E-personhood is a term proposed in a draft report by the EU Parliament, about civil rules and laws on Robotics. This legal status aims at ensuring rights and responsibilities for the most capable AI agents. An intense debate about its usefulness is taking place in the EU.
In January 2017, the EU Parliament’s Legal Affairs Committee published a report regarding “electronic personalities” for AI agents and self-learning robots. The first response to this controversial issue was an open letter by AI experts from various EU Member States to the European Commission, revealing their dissent both from a legal and ethical perspective. In addition, the recent launch of the European Commission’s future strategy on AI could be seen as a “blocking wall”, at least for now, for further discussions of e-personhood at EU level.
Report by the EU Parliament
The EU Parliament’s report triggered a discussion on the numerous challenges that the introduction of AI robots in our lives raises. Some of the relevant questions are: Could self-learning robots be responsible for their actions? Could they be held liable for hurting people or damaging property? How should the IP of an invention developed by an AI agent be protected? Is the attribution of “electronic personality” the answer? The report proposes several solutions, like providing ethical guidance for production and use to manufacturers, creating an EU agency for Robotics and AI, introducing a mandatory insurance scheme as well as a reporting system for the contribution of AI agents to companies’ economic results, etc.
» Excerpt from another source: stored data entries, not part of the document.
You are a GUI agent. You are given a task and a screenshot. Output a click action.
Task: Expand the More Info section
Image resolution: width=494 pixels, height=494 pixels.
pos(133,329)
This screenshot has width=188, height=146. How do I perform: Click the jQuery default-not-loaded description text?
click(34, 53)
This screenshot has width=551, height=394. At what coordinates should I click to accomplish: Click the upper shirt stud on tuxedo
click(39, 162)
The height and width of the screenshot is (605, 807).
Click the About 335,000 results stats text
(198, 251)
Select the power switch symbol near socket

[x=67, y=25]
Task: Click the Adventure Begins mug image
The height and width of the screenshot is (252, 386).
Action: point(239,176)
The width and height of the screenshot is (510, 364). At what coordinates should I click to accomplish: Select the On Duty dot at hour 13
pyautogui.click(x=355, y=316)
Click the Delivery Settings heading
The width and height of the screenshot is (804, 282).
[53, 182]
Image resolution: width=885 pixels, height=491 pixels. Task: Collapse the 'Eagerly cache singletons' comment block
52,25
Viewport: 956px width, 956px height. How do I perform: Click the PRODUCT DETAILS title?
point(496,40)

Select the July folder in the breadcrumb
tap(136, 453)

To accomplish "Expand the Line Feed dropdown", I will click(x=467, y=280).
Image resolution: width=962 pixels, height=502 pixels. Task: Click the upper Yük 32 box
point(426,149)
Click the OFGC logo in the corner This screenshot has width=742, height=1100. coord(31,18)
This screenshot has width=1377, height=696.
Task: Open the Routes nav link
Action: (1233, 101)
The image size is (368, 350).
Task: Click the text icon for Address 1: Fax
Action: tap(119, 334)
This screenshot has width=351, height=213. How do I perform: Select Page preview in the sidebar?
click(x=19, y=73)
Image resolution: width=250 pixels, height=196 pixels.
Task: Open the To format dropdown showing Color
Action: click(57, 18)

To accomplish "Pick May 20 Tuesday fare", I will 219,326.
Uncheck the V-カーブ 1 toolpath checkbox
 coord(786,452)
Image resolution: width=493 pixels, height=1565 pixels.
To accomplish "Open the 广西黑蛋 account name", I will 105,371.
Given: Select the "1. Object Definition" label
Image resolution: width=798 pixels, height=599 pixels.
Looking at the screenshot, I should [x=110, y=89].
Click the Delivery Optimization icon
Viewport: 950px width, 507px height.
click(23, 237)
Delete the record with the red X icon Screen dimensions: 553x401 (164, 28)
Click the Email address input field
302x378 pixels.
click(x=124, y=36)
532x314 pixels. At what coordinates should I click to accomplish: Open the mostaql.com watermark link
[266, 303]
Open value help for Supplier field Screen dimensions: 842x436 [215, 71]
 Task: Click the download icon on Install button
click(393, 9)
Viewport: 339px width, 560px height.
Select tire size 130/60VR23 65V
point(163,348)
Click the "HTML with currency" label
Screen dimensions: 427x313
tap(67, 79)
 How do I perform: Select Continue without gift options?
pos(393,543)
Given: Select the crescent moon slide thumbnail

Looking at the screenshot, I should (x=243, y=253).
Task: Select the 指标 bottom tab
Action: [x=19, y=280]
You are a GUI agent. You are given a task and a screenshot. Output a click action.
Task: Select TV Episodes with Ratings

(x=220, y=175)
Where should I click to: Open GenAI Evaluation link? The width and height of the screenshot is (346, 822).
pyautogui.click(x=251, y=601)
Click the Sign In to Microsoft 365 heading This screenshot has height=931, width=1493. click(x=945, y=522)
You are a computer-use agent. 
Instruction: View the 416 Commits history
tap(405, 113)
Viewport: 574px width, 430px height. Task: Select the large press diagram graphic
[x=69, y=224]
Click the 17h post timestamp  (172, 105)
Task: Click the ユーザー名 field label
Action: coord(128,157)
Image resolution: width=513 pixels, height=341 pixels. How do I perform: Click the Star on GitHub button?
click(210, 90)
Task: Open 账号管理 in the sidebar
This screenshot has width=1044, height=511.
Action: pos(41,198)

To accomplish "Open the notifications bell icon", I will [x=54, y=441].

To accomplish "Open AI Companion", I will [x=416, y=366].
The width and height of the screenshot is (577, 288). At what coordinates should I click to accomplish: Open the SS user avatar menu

Importantly, it also proposes the introduction of “electronic personality”, which has become the controversial subject of the report. Despite the vagueness of this concept, the report emphasizes that e-personhood could reflect a legal status similar to the one applied to companies. It would create specific legal rights and responsibilities for AI agents, but by no means aims at giving human rights to robots. Moreover, the text invited further suggestions about the legal status. Having the limits of e-personhood in mind, the pioneer of the movement, Mady Delvaux stated that the aim of the proposal was to initiate discussions around robot liability issues, rather than suggesting that the idea of e-personhood is the optimal solution.
The open letter response
The report raised strong opposition, and an open letter signed by more than 150 European AI experts, scientists, academics, politicians and industry leaders was addressed to the European Commission. They pointed out that the legal, economic, societal and ethical contribution of AI and Robotics should be considered without bias, especially concerning the overvaluation of the actual capabilities and the tactile distance of AI reaching the level of “general knowledge”. They elaborated that the attribution of legal personality to robots seems to be a suboptimal solution from an ethical and legal perspective as neither a natural person model nor a legal entity model would solve the AI liability issue. Also, many academics, such as Nathalie Navejans and Noel Sharkey, stated that by seeking legal personhood for robots, the creation of safe harbors, where manufacturers are able to circumvent liability from their creations, is undesirable.
Re-evaluation of e-personhood
The inability of the legal system in dealing with liability issues arising from AIs could suggest that the concept of e-personhood may need to be re-evaluated and from my perspective a new legal category may be required to respond effectively to AI legal challenges. Under the concept of a “legal person”, AI agents or, at least those with a substantial degree of autonomy, could possess a legal status which would be only characterized by symbolic meaning and could be seen as a bundle of all the various responsibilities of the relevant parties (users, producers etc.). A registration system could be implemented, and the operating AI agents would have their relevant parties, as well as their detailed profiling, visible and recorded. The example presented in the Parliament’s report of the compulsory insurance scheme that could be fed by the wealth of a robot, could work under this company-like legal status. The potential damage and failures caused by the robots could be solely funded by the money they produce.
In the end, this alternative solution corresponds to the underlying rationale of the report, which according to Delvaux is: “The idea behind coming up with an electronic personality was not about giving human rights to robots — but to make sure that a robot is and will remain a machine with a human backing it.”